Beer and Feminism: Latina Entrepreneurs of Malts
The Mujeres Brew Club of San Diego is the city's first community space aimed at breaking down the barriers to women brewers on the beer scene.
According to a report by the Association of Brewers on gender and race in the craft beer industry, the sector is still dominated by white men: 7.5% of positions are held by women and only 11% of brewers identify by a different race.
However, breweries run by Latina women are creating a new narrative and expanding the culture of beer to be much more diverse without neglecting their male allies. Because if anything unites us, it's the pints.
Like San Diego's Border X — a legendary brewery in the mostly Latino Logan neighborhood — Mujeres Brew Club launched last year in the same area code. Founded and directed by Carmen Favela, Border X's event manager, and Esthela Davila, host of the podcast Indie Beer Show, the idea emerged as a way to bridge the gender and race gap and bring beer culture to the heart of the community. They accomplished their goal last summer by creating a community and learning space open to all backgrounds — especially women of color.
"Women who don't typically drink IPA or other beers for some reason enjoy our beers," Carmen Favela told Pacific San Diego last year, when the club's creation was announced. "We have taken women into consideration and wanted to create a space for them."
Its strength comes from its inclusion since anyone can attend its monthly meetings regardless of whether they are men or women and without necessarily having worked in the industry — as is the case with other societies such as the global Pink Boots Society. Rather, what its founders intend is to be a channel of entry for potential beer lovers without any conditions or judgments.
Although COVID-19 does not facilitate meetings, MBC has managed to avoid the an impediment in addition to working with a concept that is as new as it is necessary: cross-border collaborations.
It is an idea underutilized by the 150 or so breweries in San Diego, most of which are led by white men. They haven't built, as MBC's founders believe, enough bridges with neighboring Mexico.

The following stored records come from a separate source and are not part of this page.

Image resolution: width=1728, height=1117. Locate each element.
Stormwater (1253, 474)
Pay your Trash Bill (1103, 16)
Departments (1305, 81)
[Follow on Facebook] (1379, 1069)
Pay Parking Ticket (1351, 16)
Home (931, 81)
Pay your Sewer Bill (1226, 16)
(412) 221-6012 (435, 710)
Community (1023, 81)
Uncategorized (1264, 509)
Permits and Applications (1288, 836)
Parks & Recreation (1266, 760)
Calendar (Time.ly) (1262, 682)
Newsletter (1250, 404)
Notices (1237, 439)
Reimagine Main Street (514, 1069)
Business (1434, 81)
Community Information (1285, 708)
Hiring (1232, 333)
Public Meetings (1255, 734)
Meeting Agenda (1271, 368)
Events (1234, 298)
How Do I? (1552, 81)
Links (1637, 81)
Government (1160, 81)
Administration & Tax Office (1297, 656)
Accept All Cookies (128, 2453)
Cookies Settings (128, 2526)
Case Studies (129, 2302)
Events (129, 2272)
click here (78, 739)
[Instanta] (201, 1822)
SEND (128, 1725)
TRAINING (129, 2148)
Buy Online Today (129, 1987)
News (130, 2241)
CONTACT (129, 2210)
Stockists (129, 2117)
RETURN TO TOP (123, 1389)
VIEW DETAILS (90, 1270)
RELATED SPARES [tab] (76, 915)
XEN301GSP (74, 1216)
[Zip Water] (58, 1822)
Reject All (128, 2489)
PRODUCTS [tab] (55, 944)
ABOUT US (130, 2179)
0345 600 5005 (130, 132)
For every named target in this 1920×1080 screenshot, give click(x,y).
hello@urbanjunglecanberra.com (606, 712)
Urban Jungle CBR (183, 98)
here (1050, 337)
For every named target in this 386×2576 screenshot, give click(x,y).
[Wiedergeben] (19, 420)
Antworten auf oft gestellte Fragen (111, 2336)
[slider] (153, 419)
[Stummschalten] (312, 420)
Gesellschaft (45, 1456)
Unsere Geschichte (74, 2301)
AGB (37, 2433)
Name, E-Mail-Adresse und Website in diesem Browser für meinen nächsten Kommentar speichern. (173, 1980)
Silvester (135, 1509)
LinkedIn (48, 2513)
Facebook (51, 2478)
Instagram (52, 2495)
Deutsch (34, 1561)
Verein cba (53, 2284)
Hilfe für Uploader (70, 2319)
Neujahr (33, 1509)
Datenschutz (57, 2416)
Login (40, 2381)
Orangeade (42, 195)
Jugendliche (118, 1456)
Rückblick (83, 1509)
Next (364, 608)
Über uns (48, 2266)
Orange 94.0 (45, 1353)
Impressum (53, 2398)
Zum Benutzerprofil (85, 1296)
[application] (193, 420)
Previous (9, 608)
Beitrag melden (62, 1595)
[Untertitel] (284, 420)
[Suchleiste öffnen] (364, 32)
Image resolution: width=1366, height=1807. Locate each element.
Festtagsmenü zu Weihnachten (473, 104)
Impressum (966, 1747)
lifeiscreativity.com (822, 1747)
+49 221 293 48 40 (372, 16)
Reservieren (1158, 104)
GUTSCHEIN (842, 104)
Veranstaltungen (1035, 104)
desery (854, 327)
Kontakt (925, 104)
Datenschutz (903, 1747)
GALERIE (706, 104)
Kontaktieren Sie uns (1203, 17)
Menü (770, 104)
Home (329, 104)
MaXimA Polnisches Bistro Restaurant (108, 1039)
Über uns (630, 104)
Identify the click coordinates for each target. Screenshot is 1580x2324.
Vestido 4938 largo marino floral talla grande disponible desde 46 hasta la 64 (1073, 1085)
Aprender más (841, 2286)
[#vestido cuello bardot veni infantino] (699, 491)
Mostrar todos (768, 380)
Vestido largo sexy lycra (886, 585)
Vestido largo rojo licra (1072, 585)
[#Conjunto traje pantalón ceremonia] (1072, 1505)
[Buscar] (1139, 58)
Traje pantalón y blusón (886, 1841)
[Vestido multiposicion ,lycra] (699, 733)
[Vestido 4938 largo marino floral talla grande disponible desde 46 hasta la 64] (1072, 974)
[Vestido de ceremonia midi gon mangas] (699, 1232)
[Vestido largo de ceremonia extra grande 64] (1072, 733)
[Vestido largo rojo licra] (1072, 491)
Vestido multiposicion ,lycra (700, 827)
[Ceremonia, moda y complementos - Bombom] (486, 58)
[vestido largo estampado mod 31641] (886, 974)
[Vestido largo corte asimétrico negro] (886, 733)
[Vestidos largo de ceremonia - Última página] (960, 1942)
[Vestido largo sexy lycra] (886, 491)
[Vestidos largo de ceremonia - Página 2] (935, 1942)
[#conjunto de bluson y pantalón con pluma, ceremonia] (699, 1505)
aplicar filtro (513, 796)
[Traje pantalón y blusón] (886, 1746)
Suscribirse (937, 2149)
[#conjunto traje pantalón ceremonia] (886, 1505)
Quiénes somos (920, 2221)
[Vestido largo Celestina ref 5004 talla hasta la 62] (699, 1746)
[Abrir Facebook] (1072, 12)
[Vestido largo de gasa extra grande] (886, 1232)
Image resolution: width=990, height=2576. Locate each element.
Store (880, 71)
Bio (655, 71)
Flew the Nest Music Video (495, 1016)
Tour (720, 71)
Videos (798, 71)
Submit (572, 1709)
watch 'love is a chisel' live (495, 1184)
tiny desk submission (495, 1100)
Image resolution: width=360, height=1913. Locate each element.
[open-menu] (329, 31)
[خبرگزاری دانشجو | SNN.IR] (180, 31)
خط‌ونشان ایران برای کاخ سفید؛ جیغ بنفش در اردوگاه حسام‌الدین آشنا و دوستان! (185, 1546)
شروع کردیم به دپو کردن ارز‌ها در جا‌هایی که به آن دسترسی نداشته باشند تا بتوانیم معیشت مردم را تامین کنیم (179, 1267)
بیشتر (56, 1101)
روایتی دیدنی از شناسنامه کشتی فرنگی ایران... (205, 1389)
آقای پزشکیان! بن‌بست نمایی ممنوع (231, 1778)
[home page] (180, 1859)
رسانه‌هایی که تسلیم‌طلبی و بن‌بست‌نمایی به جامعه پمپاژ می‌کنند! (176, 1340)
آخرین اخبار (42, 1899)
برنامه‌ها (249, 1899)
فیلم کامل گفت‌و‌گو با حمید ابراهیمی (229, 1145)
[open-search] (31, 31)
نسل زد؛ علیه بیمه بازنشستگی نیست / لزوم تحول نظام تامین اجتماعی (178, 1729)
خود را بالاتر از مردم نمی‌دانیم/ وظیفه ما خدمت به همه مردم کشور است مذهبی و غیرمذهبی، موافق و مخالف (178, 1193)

"This industry is going to see this and say 'this makes sense,'" Favela said in an interview with VinePair. "The breweries are going to want to support and collaborate with us, and they should want to do that."
While Davila said to San Diego Magazine that "the beer club is for anyone who wants to know about beer," it was created specifically for women.
"We transcended that," she said.
Among the objectives of this Latino and inclusive club of beer lovers are educating consumers about the ingredients and styles of beer and its history. They also want to build a platform of professional brewers who can also mediate on issues such as distribution or marketing.
Above all, it is to build a united community in times when a war-like and divisive rhetoric seems to have settled even at the bar.